» About this task
Please reproduce the listing verbatim, without its images.

====== Listed records

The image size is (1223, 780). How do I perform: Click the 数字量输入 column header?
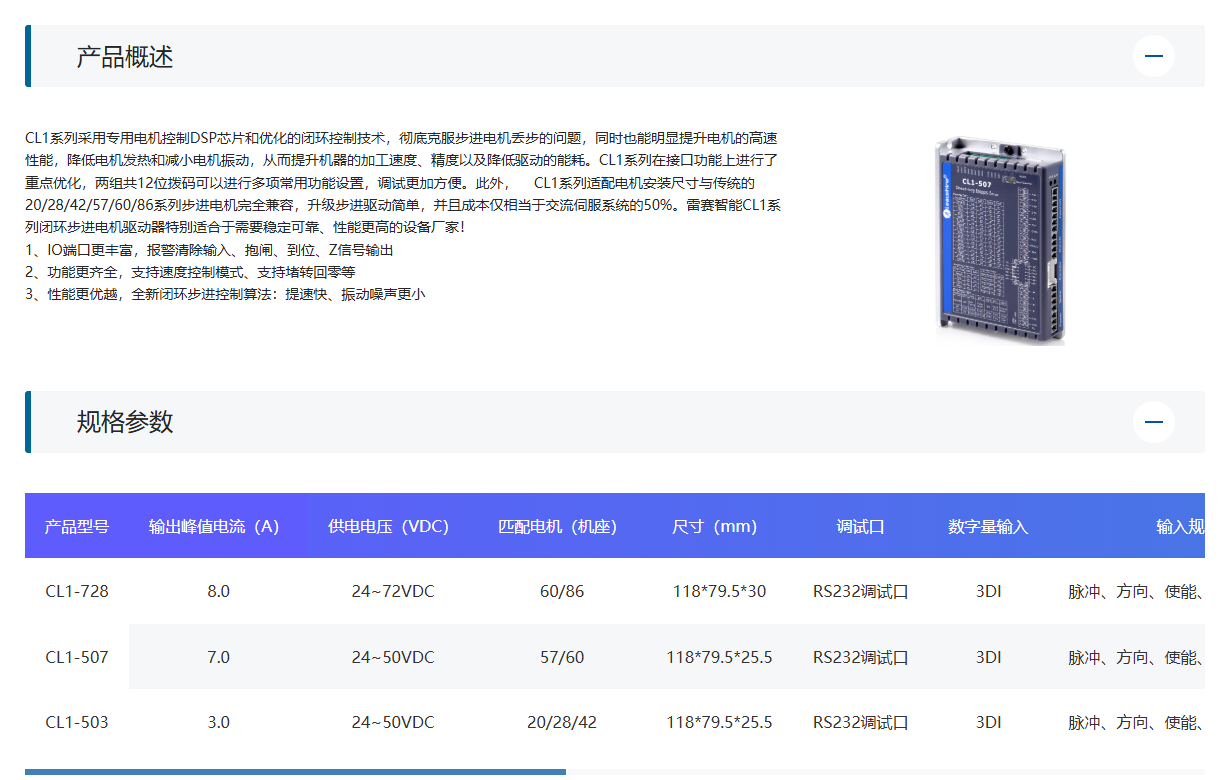coord(987,526)
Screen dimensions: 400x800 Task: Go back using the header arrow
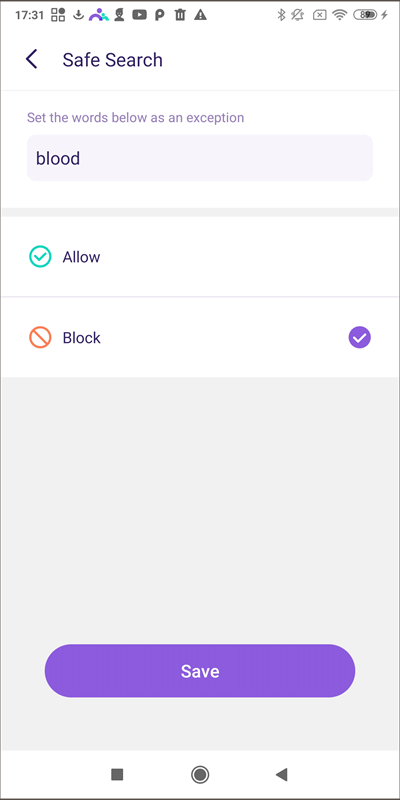click(x=32, y=59)
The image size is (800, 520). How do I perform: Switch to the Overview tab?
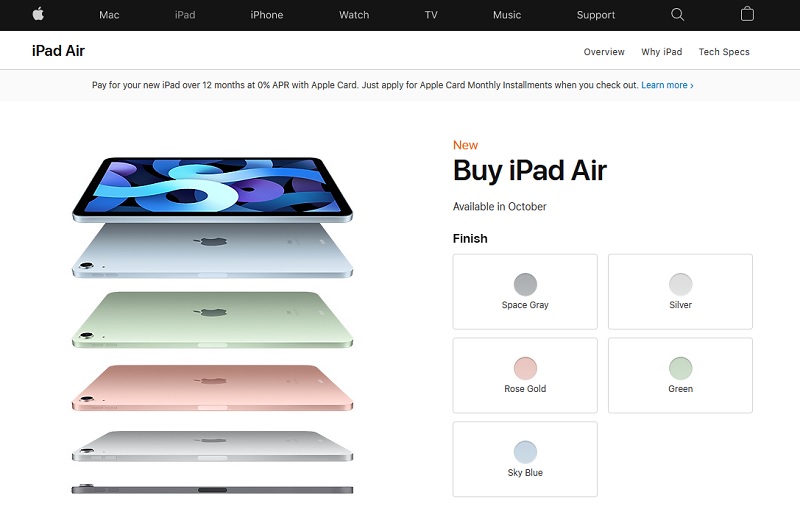(x=604, y=52)
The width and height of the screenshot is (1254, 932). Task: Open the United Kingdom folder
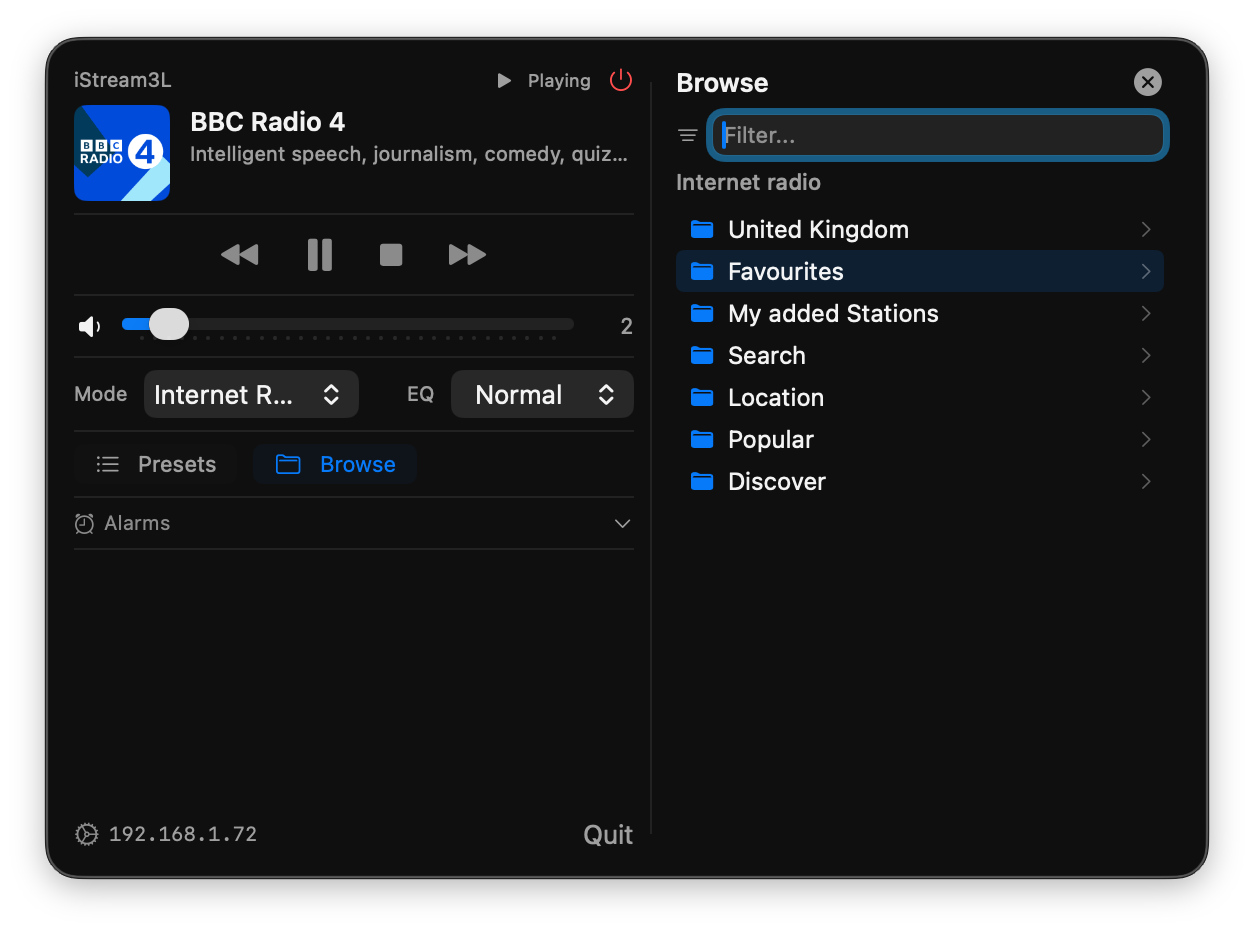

============

» Written reply
The image size is (1223, 780). How do I perform: Click the 数字量输入 column header?
coord(987,526)
Screen dimensions: 400x800 Task: Go back using the header arrow
click(x=32, y=59)
The image size is (800, 520). How do I perform: Switch to the Overview tab?
(x=604, y=52)
The width and height of the screenshot is (1254, 932). Task: Open the United Kingdom folder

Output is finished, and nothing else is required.